Does DRM/security affect the e-book experience?

What about security on e-books?

By Brenna Lyons

People who follow the internet news will ask about the problem of e-piracy, BitTorrent, and so on. What are the pros and cons of secured formats? Sadly, the pros are few and the cons are many.
Does DRM/Digital Rights Management affect sales of e-books. Yes, they do…and negatively. When one of the owners of Fictionwise was keynote speaker at EPICon in OK City, he stated the following. Secured formats cause ten times the number of customer service calls, when compared to unsecured formats. A customer who has a problem with a secured file is ten times less likely to purchase secured formats again.

In addition to problems opening the secured files and reading them, customer complaints about DRM include:

The inability to use a file they rightfully paid for on all devices they own personally. Secured formats are difficult or impossible to pass from device to device.

The inability to back up and safeguard those files, in anticipation of catastrophic loss.

The inability to cut or copy and paste from a resource book protected by DRM, when citing material in a scholarly study…or when using a recipe from an e-book version of a cookbook. Some might argue that you have to hand type in from a paper book, but the fact is the unique advantages of e-books are stripped away by DRM.

The inability to make the e-book into an audio book.

The inability to print and read on the go from paper.

The added expense of DRM, which is passed along to the reader, in the form of higher prices.

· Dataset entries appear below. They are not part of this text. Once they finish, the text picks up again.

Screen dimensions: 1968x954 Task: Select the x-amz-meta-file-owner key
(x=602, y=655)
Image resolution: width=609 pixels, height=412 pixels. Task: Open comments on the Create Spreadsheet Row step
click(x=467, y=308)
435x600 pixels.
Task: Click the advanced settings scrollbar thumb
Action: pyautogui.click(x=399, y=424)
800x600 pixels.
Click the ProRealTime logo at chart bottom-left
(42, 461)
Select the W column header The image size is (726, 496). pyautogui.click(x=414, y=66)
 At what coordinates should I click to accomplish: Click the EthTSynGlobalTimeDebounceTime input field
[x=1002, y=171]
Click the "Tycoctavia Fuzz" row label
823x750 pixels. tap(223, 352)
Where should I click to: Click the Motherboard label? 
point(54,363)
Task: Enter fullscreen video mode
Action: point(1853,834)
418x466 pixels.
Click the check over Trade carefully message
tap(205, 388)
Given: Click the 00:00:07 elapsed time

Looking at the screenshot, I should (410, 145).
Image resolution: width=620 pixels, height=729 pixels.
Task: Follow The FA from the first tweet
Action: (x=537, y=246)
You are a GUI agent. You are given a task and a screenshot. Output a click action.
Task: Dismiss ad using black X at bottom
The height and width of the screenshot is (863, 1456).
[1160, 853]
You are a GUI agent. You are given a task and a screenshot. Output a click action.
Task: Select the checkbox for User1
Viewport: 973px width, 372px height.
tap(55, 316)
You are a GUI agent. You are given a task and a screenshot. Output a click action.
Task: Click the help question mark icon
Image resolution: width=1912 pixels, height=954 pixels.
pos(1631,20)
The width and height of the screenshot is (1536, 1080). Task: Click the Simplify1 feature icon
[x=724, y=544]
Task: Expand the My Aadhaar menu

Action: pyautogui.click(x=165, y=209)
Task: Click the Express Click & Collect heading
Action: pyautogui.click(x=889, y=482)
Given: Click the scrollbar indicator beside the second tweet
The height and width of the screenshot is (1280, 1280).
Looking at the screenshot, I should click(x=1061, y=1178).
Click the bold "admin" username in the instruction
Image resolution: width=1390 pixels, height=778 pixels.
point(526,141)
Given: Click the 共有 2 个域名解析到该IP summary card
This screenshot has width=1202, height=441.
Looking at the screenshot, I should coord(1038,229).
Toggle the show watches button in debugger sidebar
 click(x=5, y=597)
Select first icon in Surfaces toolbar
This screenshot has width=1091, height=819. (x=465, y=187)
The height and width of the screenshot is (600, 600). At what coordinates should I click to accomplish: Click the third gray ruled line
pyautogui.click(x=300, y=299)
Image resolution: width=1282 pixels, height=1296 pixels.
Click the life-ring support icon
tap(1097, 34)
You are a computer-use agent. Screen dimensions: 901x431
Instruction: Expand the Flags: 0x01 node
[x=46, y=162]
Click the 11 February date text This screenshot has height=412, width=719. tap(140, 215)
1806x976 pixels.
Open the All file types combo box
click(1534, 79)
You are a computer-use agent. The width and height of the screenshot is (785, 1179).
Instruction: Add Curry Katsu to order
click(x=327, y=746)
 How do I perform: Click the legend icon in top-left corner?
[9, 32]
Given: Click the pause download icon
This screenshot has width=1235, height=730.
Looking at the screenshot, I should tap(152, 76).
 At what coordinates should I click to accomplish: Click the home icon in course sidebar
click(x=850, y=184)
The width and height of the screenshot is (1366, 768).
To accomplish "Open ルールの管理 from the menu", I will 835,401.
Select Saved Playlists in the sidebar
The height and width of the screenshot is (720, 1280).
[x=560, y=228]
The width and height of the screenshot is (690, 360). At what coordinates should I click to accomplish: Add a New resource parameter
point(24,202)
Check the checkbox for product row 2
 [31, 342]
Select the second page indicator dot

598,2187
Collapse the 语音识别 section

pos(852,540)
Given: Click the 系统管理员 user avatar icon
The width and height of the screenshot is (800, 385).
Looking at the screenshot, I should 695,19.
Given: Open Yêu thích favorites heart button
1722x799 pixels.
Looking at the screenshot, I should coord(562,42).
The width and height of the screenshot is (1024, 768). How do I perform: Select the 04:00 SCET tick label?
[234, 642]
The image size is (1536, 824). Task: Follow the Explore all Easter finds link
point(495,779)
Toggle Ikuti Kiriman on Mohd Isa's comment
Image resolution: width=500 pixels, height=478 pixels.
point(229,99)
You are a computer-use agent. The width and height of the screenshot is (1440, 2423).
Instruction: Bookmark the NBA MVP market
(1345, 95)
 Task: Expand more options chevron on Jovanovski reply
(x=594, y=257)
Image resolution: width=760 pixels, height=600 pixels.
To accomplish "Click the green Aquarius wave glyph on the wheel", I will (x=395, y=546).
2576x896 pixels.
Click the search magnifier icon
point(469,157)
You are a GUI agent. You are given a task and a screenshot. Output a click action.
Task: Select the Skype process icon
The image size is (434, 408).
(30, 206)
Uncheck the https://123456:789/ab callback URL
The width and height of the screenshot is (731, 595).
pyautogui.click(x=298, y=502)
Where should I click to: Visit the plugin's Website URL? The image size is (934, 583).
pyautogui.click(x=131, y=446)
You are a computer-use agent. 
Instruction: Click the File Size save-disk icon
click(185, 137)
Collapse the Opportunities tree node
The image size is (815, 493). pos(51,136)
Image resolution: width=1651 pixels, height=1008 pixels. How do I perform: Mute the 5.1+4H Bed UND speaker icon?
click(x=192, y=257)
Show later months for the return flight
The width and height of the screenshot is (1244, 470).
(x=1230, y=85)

Some people in the industry believe that DRM is the only way to stop content piracy, but the truth is that DRM punishes honest purchasers, in a vain attempt to stop criminals. There is currently no DRM that cannot be broken. When a new form comes out, it is usually broken within a number of weeks and the hack…or the unlocked copy of the file is passed around.

Is piracy a problem? Yes…a major one, in some cases, but the DRM isn’t going to stop it. Further, it’s not just e-books that put up with pirates. Paper books are routinely scanned into recognition scanners and pirated as e-books. That’s why you can find e-book copies of Harry Potter, when Rowlings has repeatedly refused to release the books in e-book formats.

Thankfully, most indie presses do not use DRMd books, so readers don’t have to put up with the inconvenience and higher cost of secured formats, when dealing with indie press.